▸ **Exercise brief**: Repeat the lines below word for word, from the line with "You are a GUI" up to and including the line with "Instruction: Create a".

Stored data entries
— START —

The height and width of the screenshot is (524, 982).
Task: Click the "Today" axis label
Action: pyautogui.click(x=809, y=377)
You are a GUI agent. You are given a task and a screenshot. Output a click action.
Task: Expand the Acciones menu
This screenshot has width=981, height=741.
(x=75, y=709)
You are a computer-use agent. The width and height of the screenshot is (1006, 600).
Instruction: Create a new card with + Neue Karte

— END —
— START —

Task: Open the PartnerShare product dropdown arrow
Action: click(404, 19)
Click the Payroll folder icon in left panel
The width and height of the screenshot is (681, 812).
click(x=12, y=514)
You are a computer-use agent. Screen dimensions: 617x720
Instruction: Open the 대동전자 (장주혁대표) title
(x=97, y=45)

— END —

▸ **Response**:
You are a GUI agent. You are given a task and a screenshot. Output a click action.
Task: Expand the Acciones menu
This screenshot has width=981, height=741.
(x=75, y=709)
You are a computer-use agent. The width and height of the screenshot is (1006, 600).
Instruction: Create a new card with + Neue Karte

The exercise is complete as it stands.